Ahead of Monday’s debate, Lord Alf Dubs said that the vote would be “a test of the humanitarian principles of our MPs.”

Despite the result, refugee-rights campaigners remained defiant today, vowing that the fight “does not stop here.”

Safe Passage pointed out that cross-party support for the amendment had increased since it was last presented to MPs, with the majority rejecting the clause decreasing by 14 votes.

It comes after the Children’s Commissioner for England Anne Longfield warned on Monday that scrapping the route could drive more minors living in squalid conditions in northern France to make the dangerous Channel crossing to Britain. 

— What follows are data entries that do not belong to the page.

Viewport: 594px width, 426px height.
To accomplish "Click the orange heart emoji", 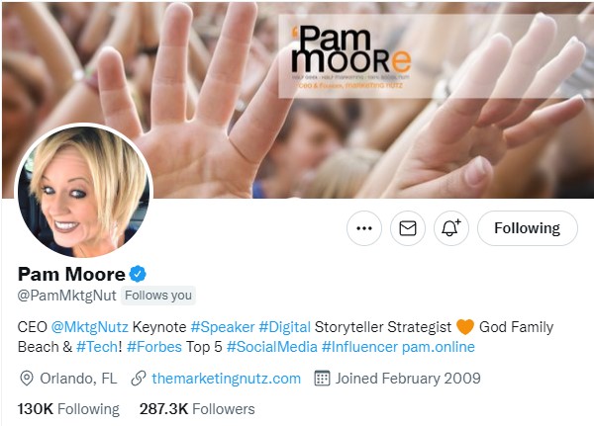I will click(465, 327).
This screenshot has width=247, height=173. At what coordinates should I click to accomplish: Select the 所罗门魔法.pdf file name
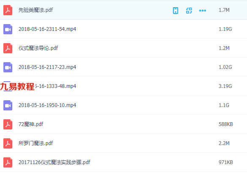click(x=35, y=143)
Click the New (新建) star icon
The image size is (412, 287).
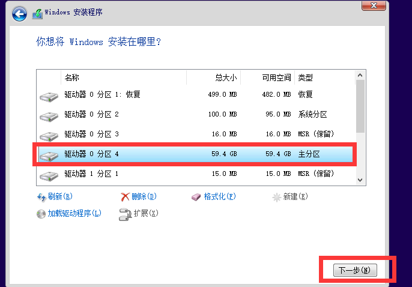pos(276,197)
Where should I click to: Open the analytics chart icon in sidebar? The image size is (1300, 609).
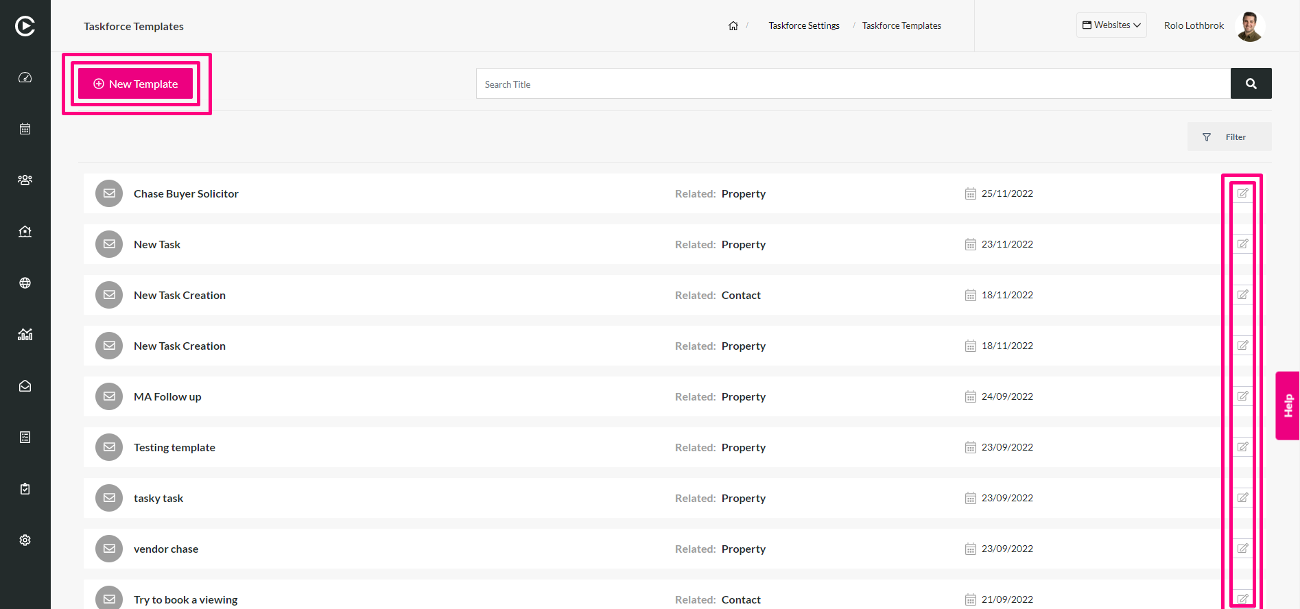25,335
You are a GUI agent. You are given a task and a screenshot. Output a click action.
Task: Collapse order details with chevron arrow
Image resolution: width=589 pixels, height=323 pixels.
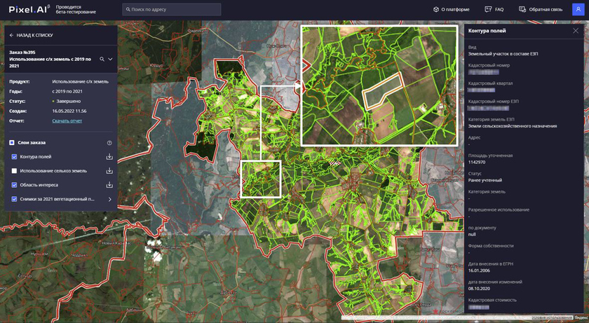(x=110, y=60)
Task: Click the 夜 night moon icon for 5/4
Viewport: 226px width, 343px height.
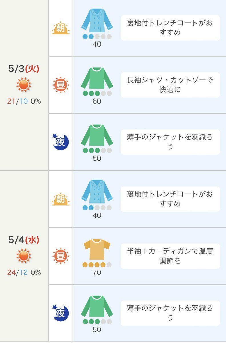Action: (x=60, y=313)
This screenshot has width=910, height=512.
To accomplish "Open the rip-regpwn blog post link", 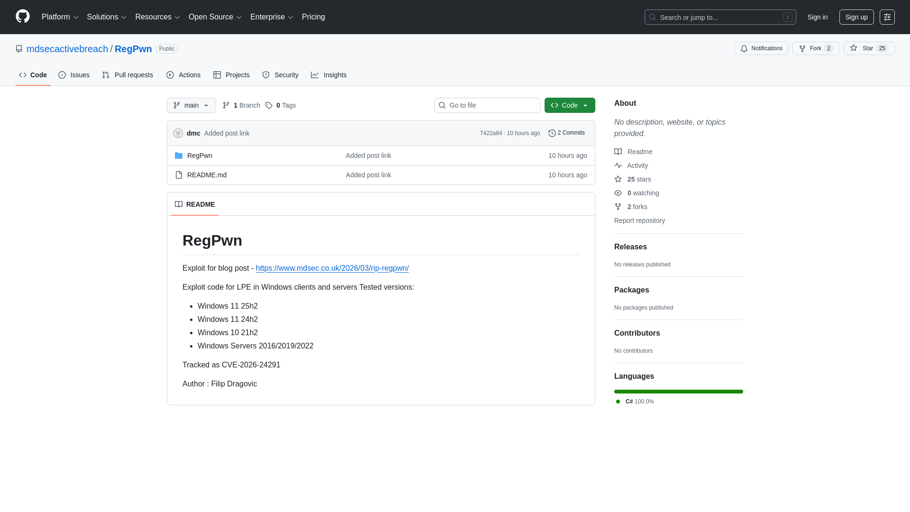I will [x=332, y=268].
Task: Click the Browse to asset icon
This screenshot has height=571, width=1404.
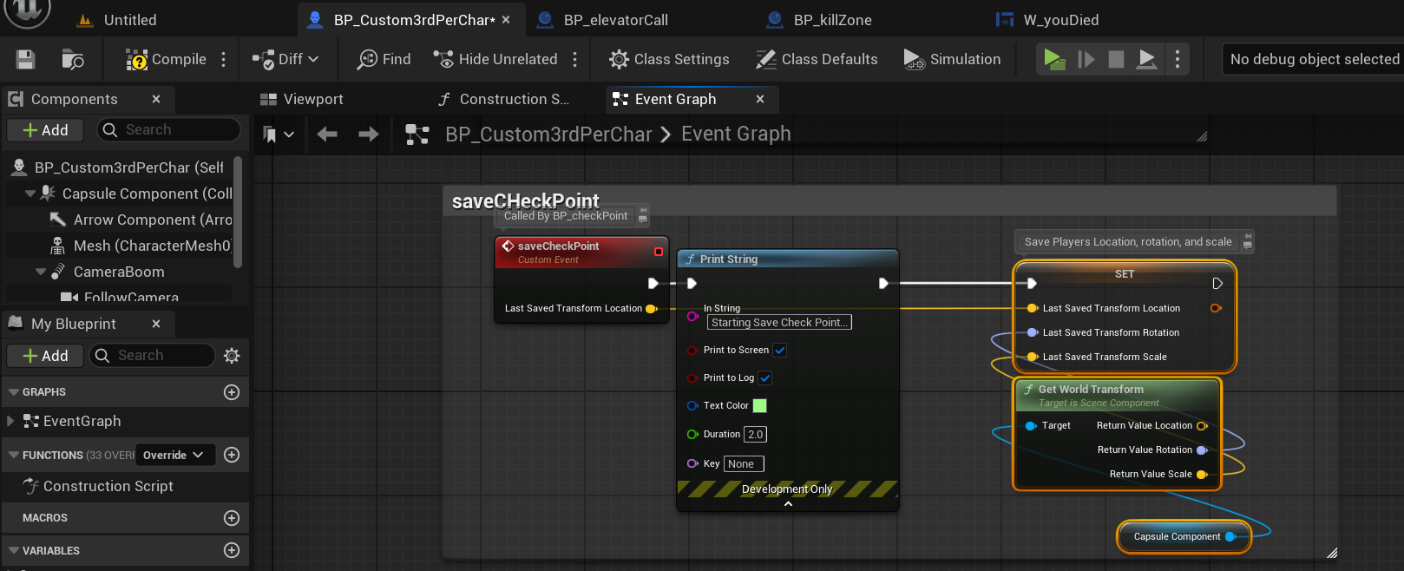Action: coord(73,59)
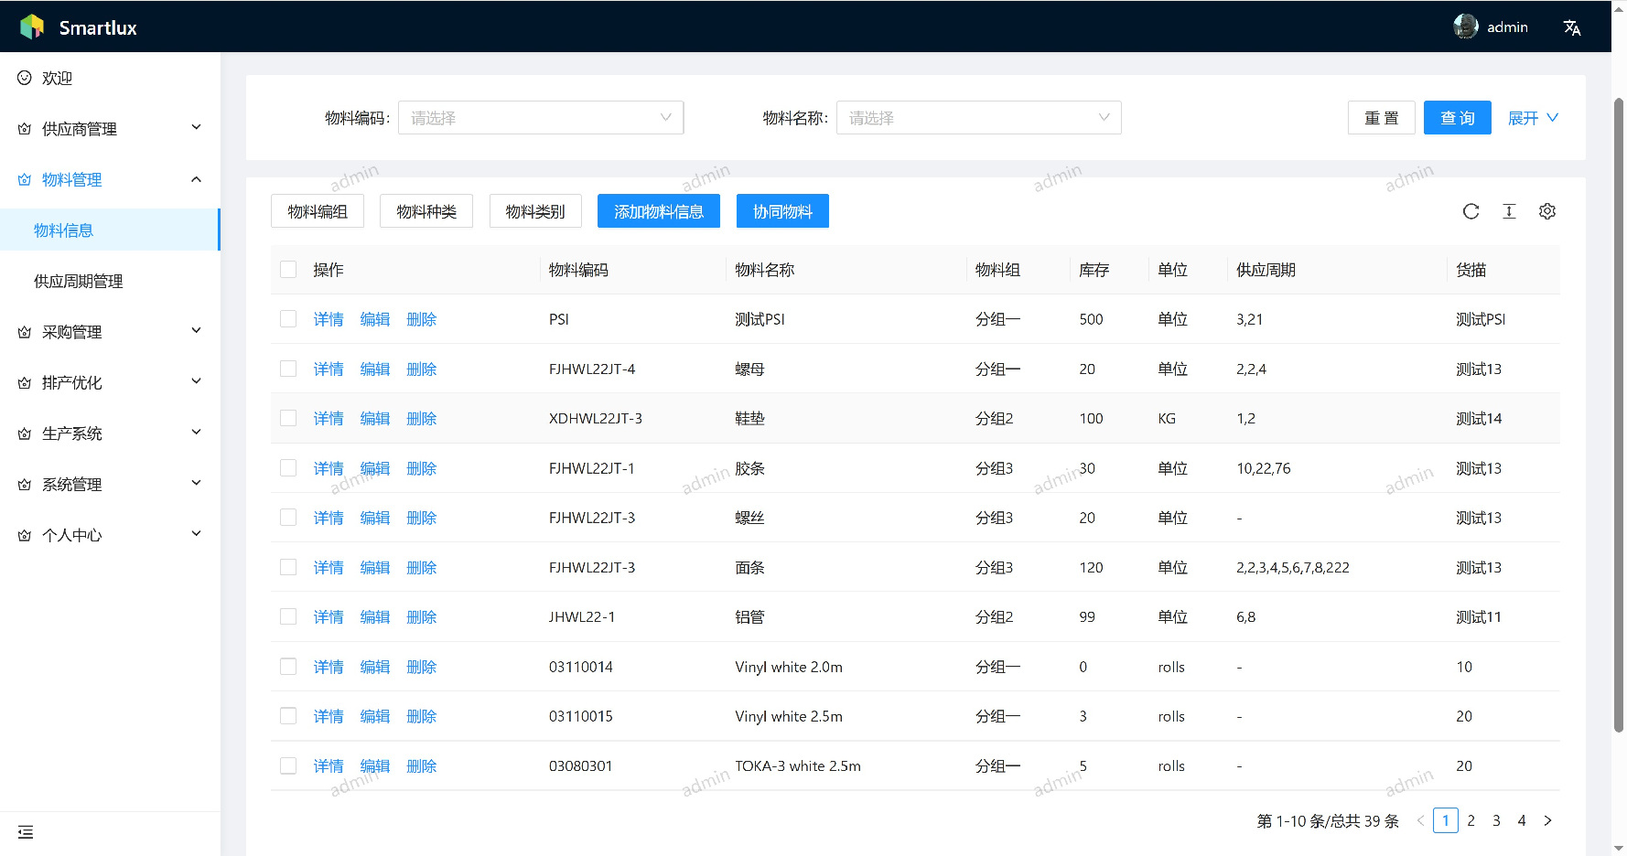
Task: Click the Smartlux logo
Action: click(x=32, y=27)

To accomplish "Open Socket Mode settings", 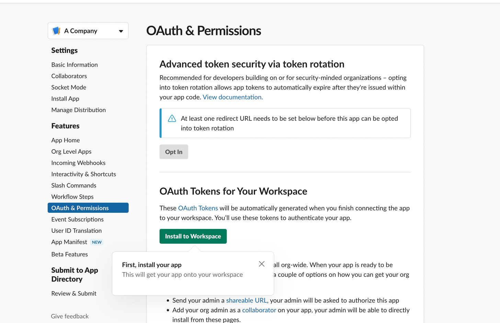I will (69, 87).
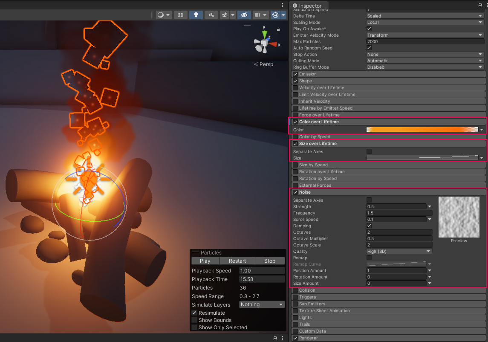The height and width of the screenshot is (342, 488).
Task: Enable the Velocity over Lifetime module
Action: click(x=295, y=88)
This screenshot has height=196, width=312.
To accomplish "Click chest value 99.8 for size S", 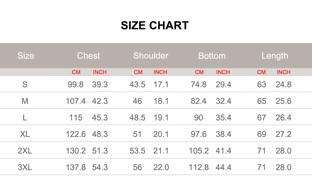I will click(76, 84).
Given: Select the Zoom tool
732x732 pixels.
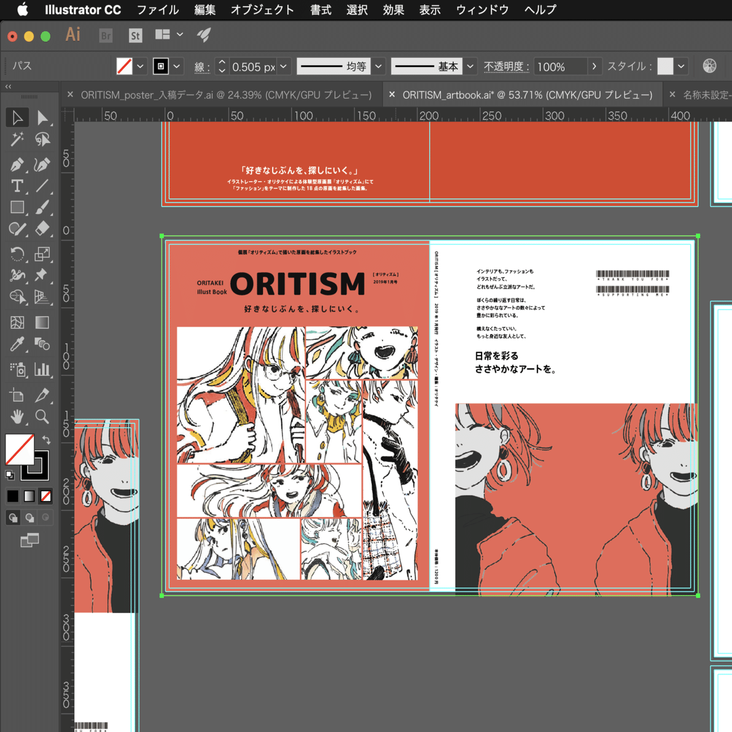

The provision for unaccompanied minors is one of the last remaining legal routes for asylum-seekers to come to Britain. 

Earlier, Home Office Minister Kevin Foster reiterated claims that the government would maintain arrangements for family reunification post-Brexit through a separate deal with the EU. 

But campaigners and Lord Dubs argue that the deal put forward is inadequate as it doesn’t impose a mandatory requirement for the government to take in child refugees. 

The Immigration Bill now goes back to the House of Lords. The amendment has been tabled again on Wednesday in the House of Lords where it could be passed by peers before heading back to the Commons.